# Project:FrankenTurbo2.0L



## VTFuturaYellowGTi (Jan 1, 2007)

So I am starting my first build tread, wanted to start one when I first got the car, but everything came together so quick I have a time line and a few pictures. This time I will be pulling my current engine, installing a 2.0 Stroker along with an AEB head, TyrolSport sidemount intercoolers, frankenturbo exhaust manifold and some new goodies from Doug at Frankenturbo. Here is a timeline with some pictures of my first build. 

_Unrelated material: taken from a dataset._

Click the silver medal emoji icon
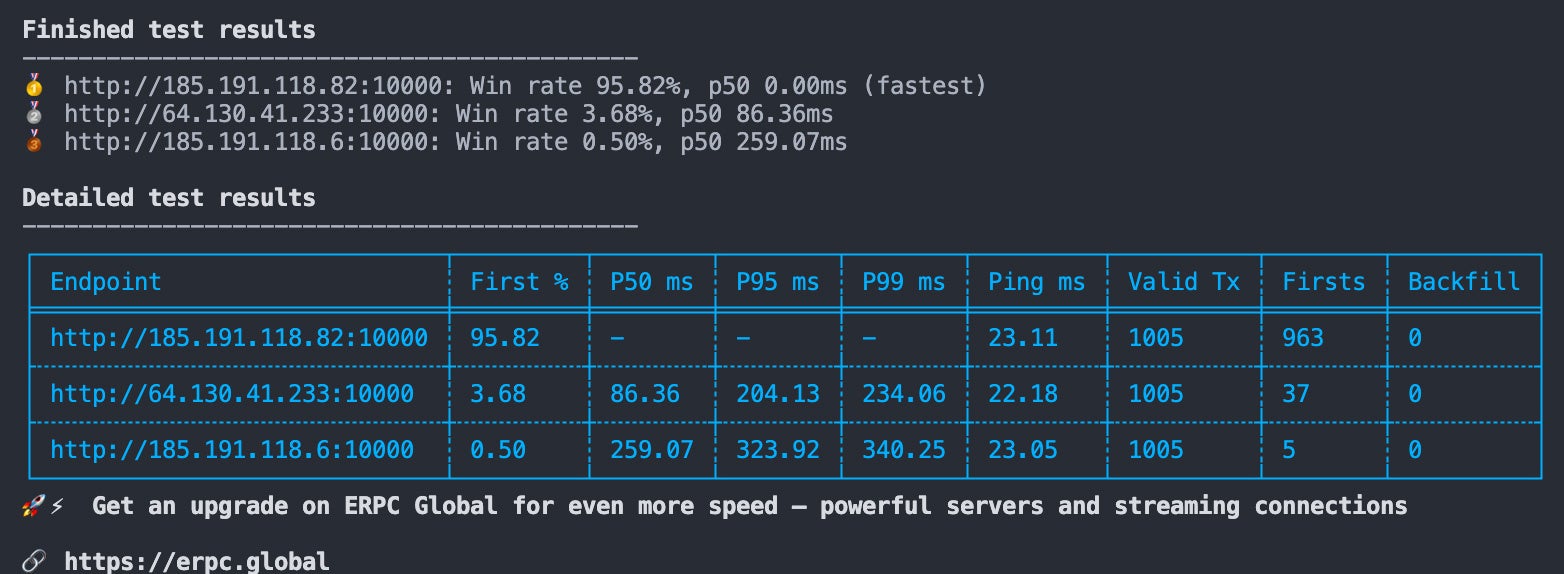 coord(33,113)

The car is a Silver 2001 225 TT, The story behind this car is I bought it off a woman that was having a kid and needed a bigger car, and the TT was not running because of a broken timing belt. I was originally going to fix it and sell it to make some money, but after fixing it I liked the drive so much I decided to keep it for the next 2 years, putting a lot more money into it. 
When I first bought the car it needed a timing belt and head work. I started by taking the head to RPM motors in Georgia VT where they replaced all the valves, did a radius cut, decked the head and cleaned it. While it was there I had the intake and exhaust ports matched to the head with a little polishing. The AMU heads don’t need a lot of machining. 

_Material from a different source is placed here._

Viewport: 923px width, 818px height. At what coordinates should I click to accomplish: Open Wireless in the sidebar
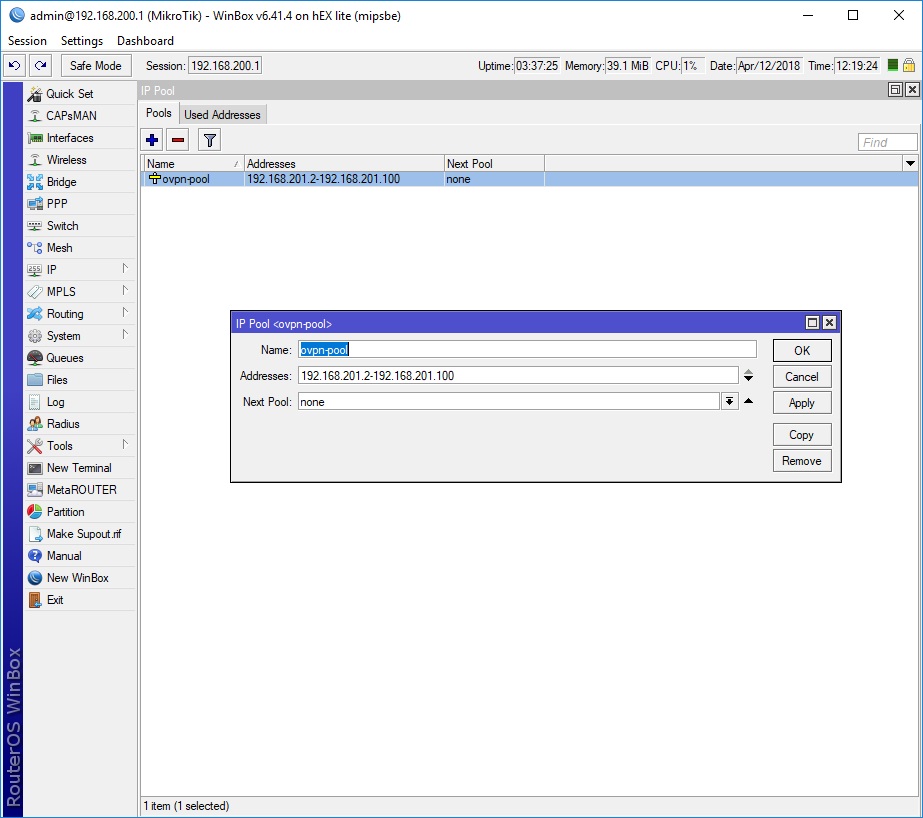[x=66, y=160]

While waiting for the head, I fixed the nicks that were in the pistons, pulled the oil pan, replaced the oil pan gasket, also replaced a number of vaccum lines under the intake manifold. Also ordered my 42 draft design turbo back exhaust. Once I got the head back I replaced the head gasket, valve cover gasket, head bolts, spark plugs (Audi OEM), crank case breather from valve cover to turbo inlet pipe, timing belt, thermostate, water pump, seals, and thermostat neck were replaced. Also replace the intake manifold and exhaust manifold gaskets. Also replaced gasket between turbo and exhaust manifold along with new gasket for new 3’’ down pipe. Also replaced all the copper nuts for the exhaust manifold and nuts for down pipe and turbo. Got the car running and back together. 








Drove the car for a few months and got an APR tune with a new Forge turbo inlet pipe, Forge turbo outlet pipe, Forge DV relocation kit and a APR R1 diverter valve. Also replaced the MAF and N75. Put new 034 motorsports street density motor mounts and dog bone in. Drove the car all summer put it away for the winter and this spring decided to go Frankenturbo.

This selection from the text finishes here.